MA: I appreciate the opportunity to participate, because the things I have been hearing are just so bothersome to me, and I don’t want us to go backwards. I wrote an article for Nexus, called “Dentistry: Circle Back, Circle the Wagons, or Circling the Moment.” The idea of circling back—which I didn’t make in this interview—is the extent that all the new dental schools are not affiliated with research institutions. By the way, the vast majority of these schools will take exception to that because they define research differently. So I understand that phrase will be controversial. But I worry that dentistry evolved from barber–surgeon to apprenticeships to proprietary (for-profit) schools to university settings. Not that there are propriety schools yet in dentistry, but you can see that almost around the corner.
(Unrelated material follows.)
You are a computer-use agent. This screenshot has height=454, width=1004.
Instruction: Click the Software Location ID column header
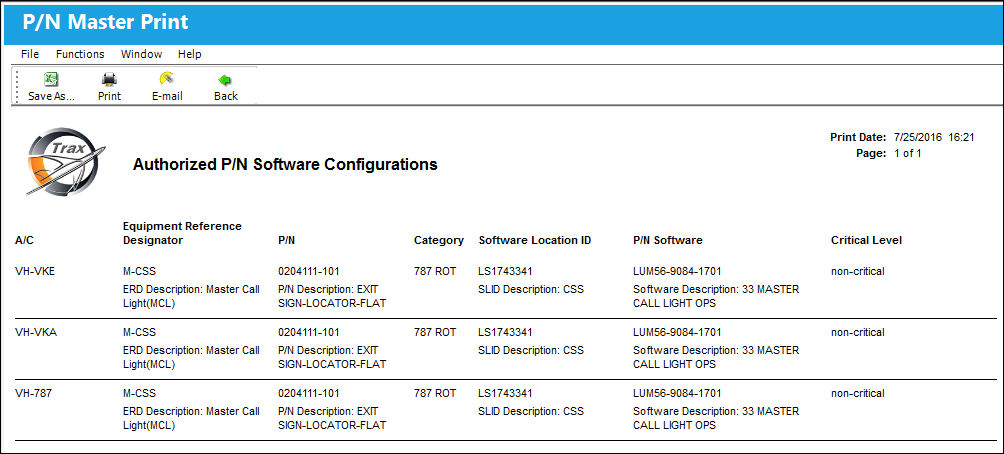[x=535, y=240]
Once we go there, in my opinion, we are drifting back towards trends that are very, very unhealthy.

About the Interviewees

Michael C. Alfano, DMD, PhD, was named NYU’s executive vice president in June 2006. Prior to that, Dr. Alfano was dean of the NYU College of Dentistry, a post he had held since 1998; he continues as a professor of basic science and craniofacial biology at the College of Dentistry. Prior to that post, he was the senior vice president for research and technology and a member of the Board of Directors at the Block Drug Company, Inc, now a unit of GlaxoSmithKline.

Dr. Alfano practiced general dentistry in Massachusetts and periodontics in New Jersey and served as a member of the National Advisory Dental Research Council of the National Institutes of Health (NIH). He is a former chairman of the American Dental Education Association (ADEA) Council of Deans, past-president of the Student Clinicians of the American Dental Association (ADA), member of the Future of Dentistry Committee of the ADA, the ADA Foundation’s Planning Committee for the National Campaign for Dental Education, the ADEA Commission for Change and Innovation in Dental Education, and the Association of Academic Health Centers’ Advisory Committee on Health Professions Workforce Shortages. Dr. Alfano is a founding director of both the Friends of the National Institute of Dental and Craniofacial research (NIDCR) and the Santa Fe Group.